Researchers at Stanford University are developing smart-phone applications that give commuters incentives to leave their cars at home, or at least to avoid driving them during rush hour, a Stanford professor said last week in Chicago.
The researchers originally developed the apps using Radio Frequency ID tags—like the passes commonly used for tollways— to track commuters in their cars and offer them incentives, via website, to alter their behavior. But smart phones have made the process much easier, said Balaji Prabhakar, a professor of electrical engineering and computer science.
"We're going to sense a person's behavior, and increasingly we're going to use smart phones," Prabhakar said Thursday at roundable on intelligent transportation systems hosted by Chicago's Metropolitan Planning Council. "And this data is used in an incentive platform."
The incentive platform works something like a frequent-flyer program, awarding commuters dollar-equivalent value for such behaviors as walking, biking, taking public transit, driving during off-peak hours or parking at underutilized lots.
Stanford University has served as a proving ground for the technology because of a pre-existing agreement with local government that limits the campus to less than 3,500 vehicles during peak commuting times.
"Stanford actually pays people to not get a parking permit," Prabhakar said.
The Stanford program has about 2,00o participants and has reduced rush-hour traffic by 9 to 20 percent.
About 40,000 people participate in a similar program the researchers set up in Singapore, where traditional approaches had not succeeded in reducing rush-hour congestion.
"It costs about $30 million to add a train in Singapore, and it's the kind of thing that you have to think twice about. But even as you add supply it doesn't really curb demand, it just gives people more options and it tends to focus demand at peak times more."
Participants in Singapore also receive credits for convincing friends to join the program, and like a social network, the app displays their friends' activities and rewards, which encourages competition.

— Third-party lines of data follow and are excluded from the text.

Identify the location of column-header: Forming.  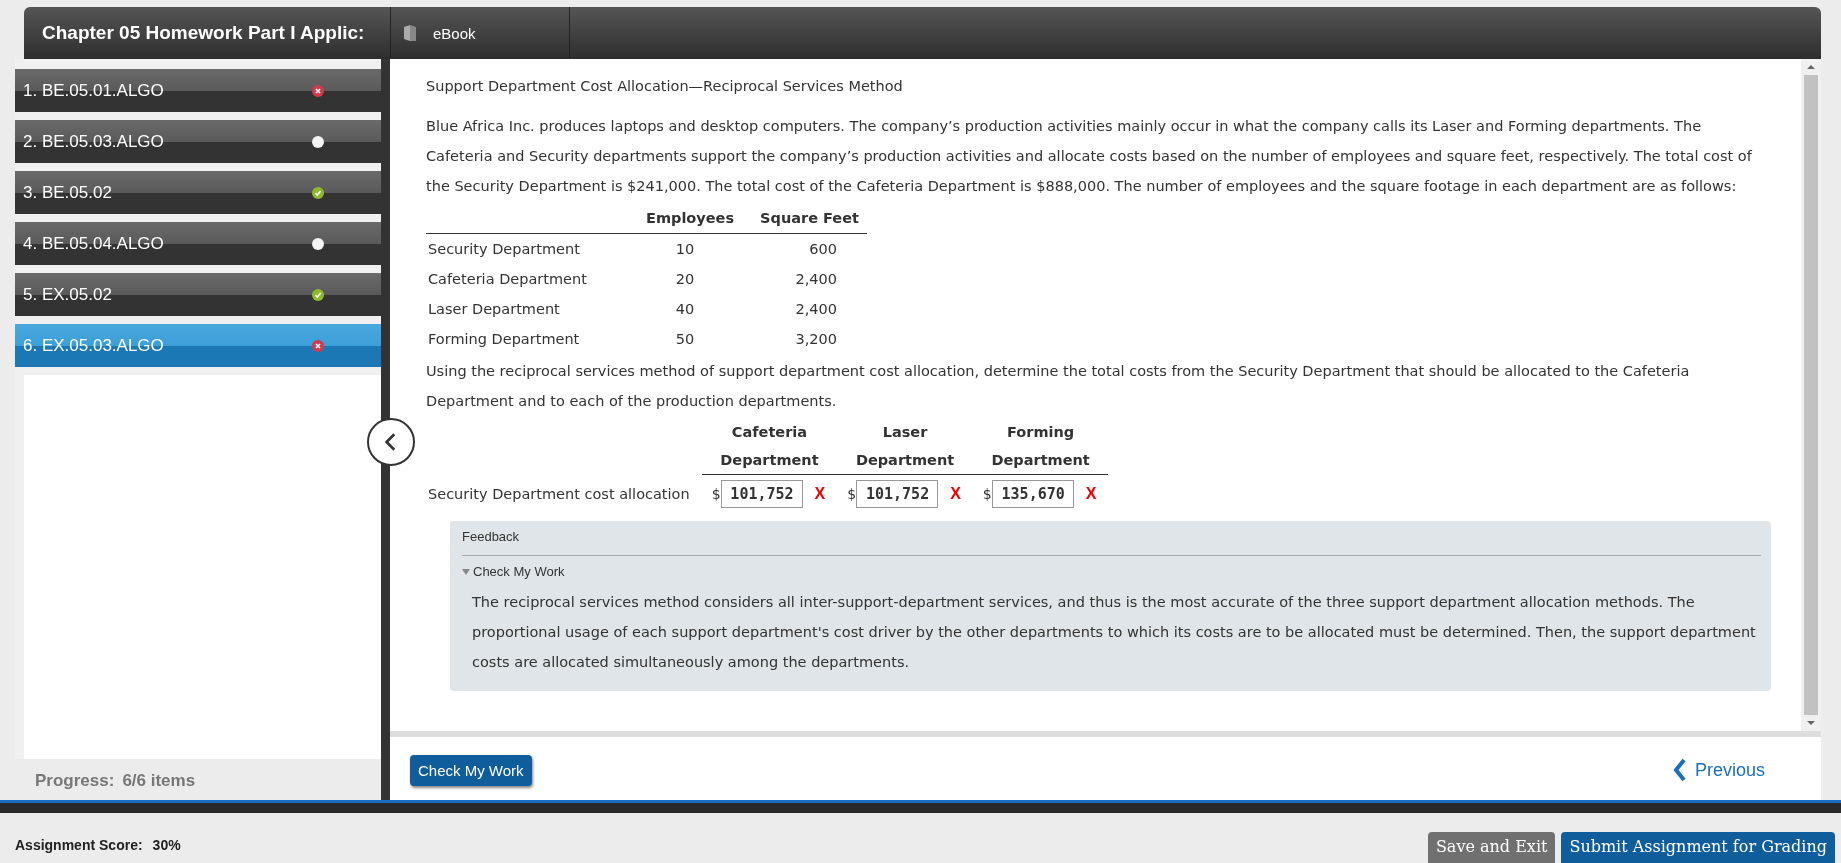
(1041, 432).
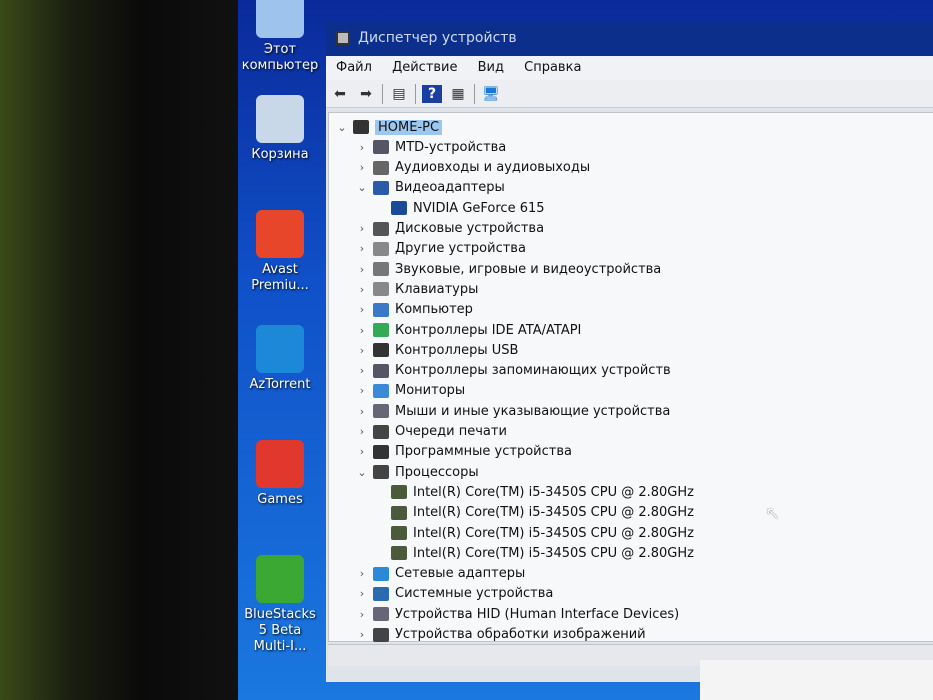 This screenshot has height=700, width=933. What do you see at coordinates (366, 94) in the screenshot?
I see `forward-icon: ➡` at bounding box center [366, 94].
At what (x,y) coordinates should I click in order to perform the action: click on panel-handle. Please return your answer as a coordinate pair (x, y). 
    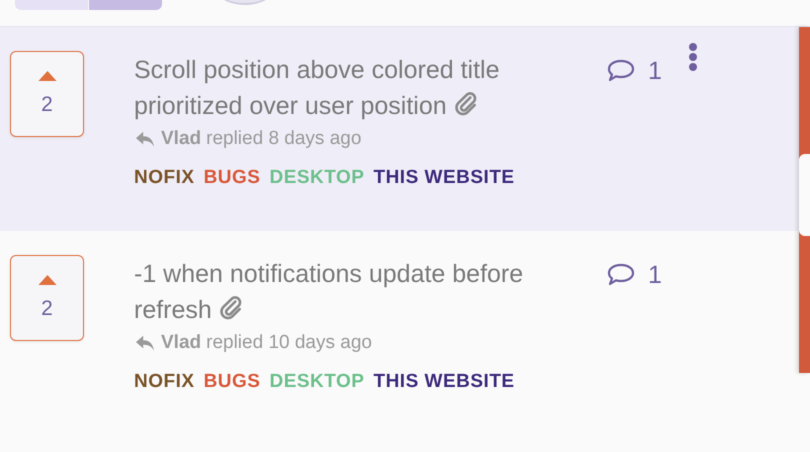
    Looking at the image, I should click on (804, 195).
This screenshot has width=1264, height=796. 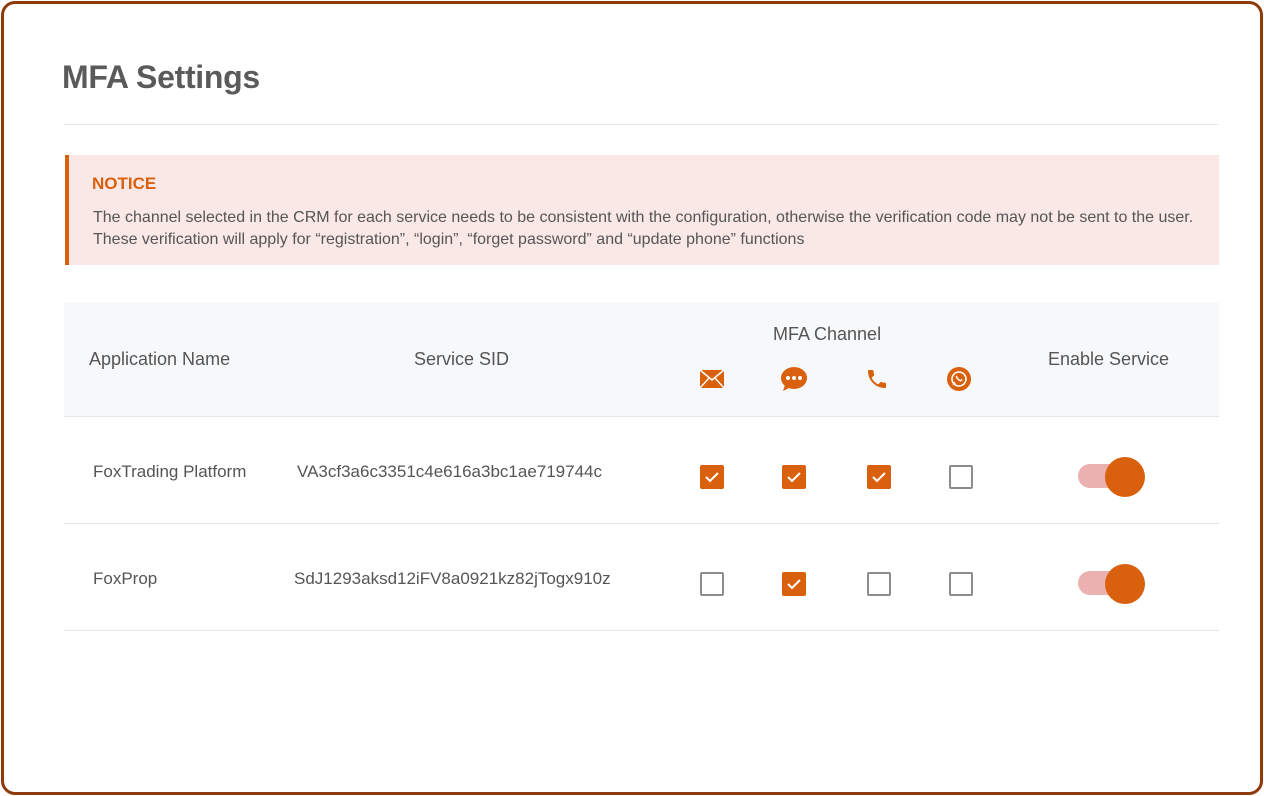 I want to click on application-name-cell: FoxProp, so click(x=126, y=578).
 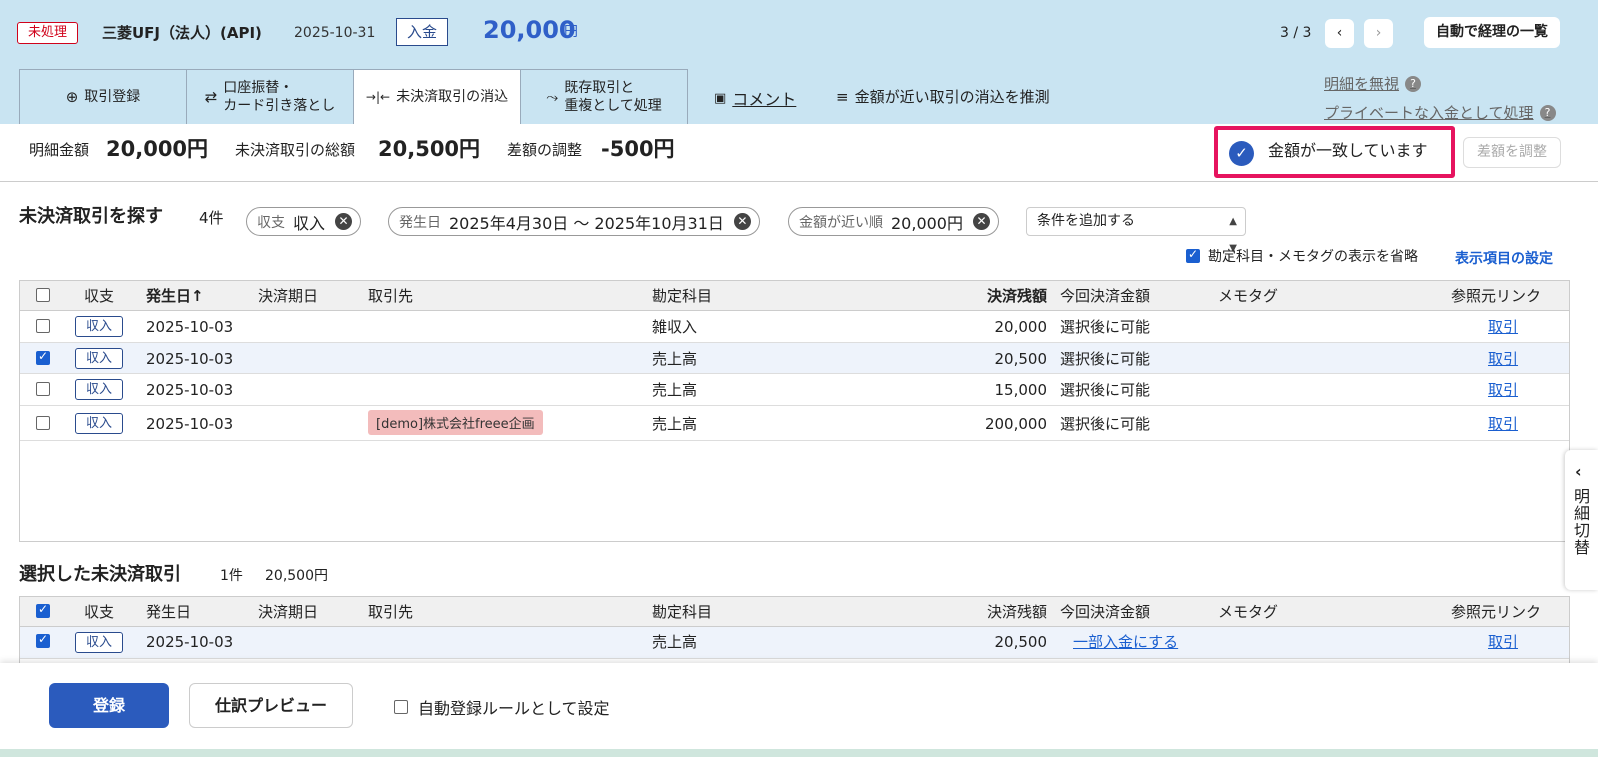 What do you see at coordinates (100, 612) in the screenshot?
I see `col-income: 収支` at bounding box center [100, 612].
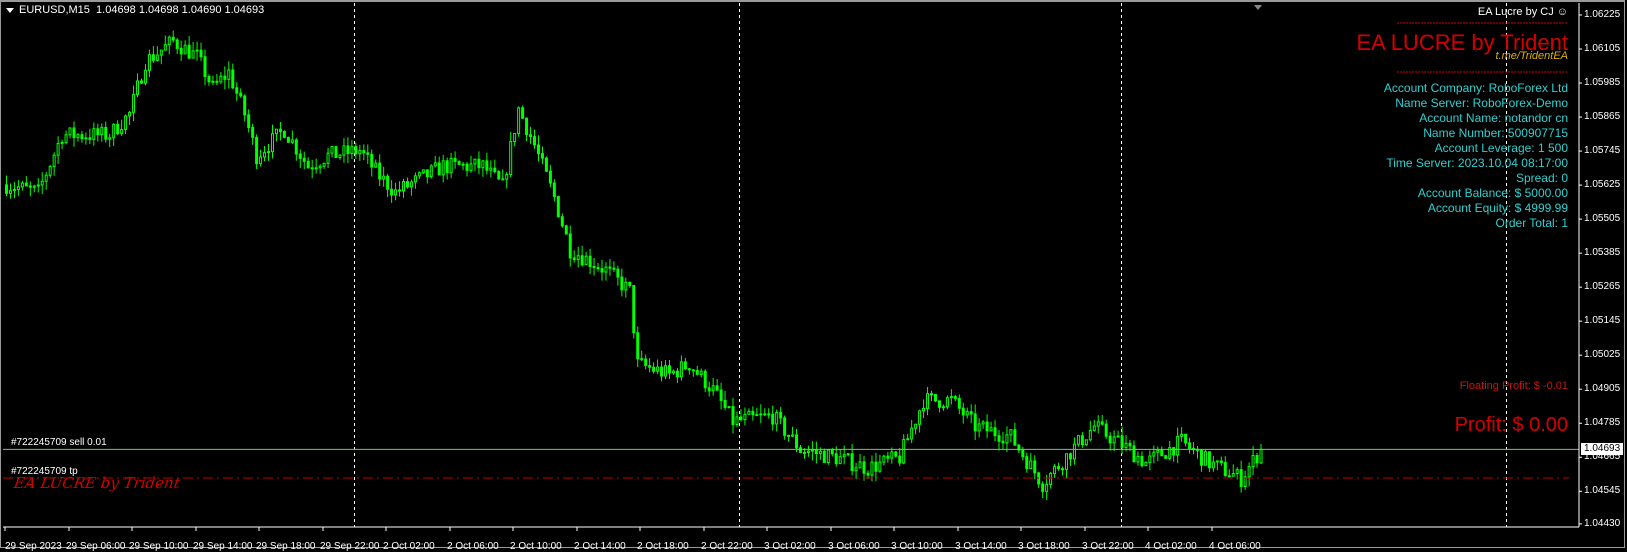 Image resolution: width=1627 pixels, height=552 pixels. Describe the element at coordinates (59, 442) in the screenshot. I see `sell-order-label: #722245709 sell 0.01` at that location.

"If your friend is platinum and you're silver—we, for some reason, don't stomach that," Prabhakar said. "Friends tend to inspire each other."
Because transportation agencies don't have a lot of money to give directly to consumers, participants can gamble their credits in a game of chance—similar to the lottery—for actual cash rewards.
"You don't want to have a lot of dollars to give away. You want a small amount of money to go a long way."
Prabhakar and his colleagues also developed an app for the city of Bangalore, and they also work on incentive mechanisms for wellness and recycling.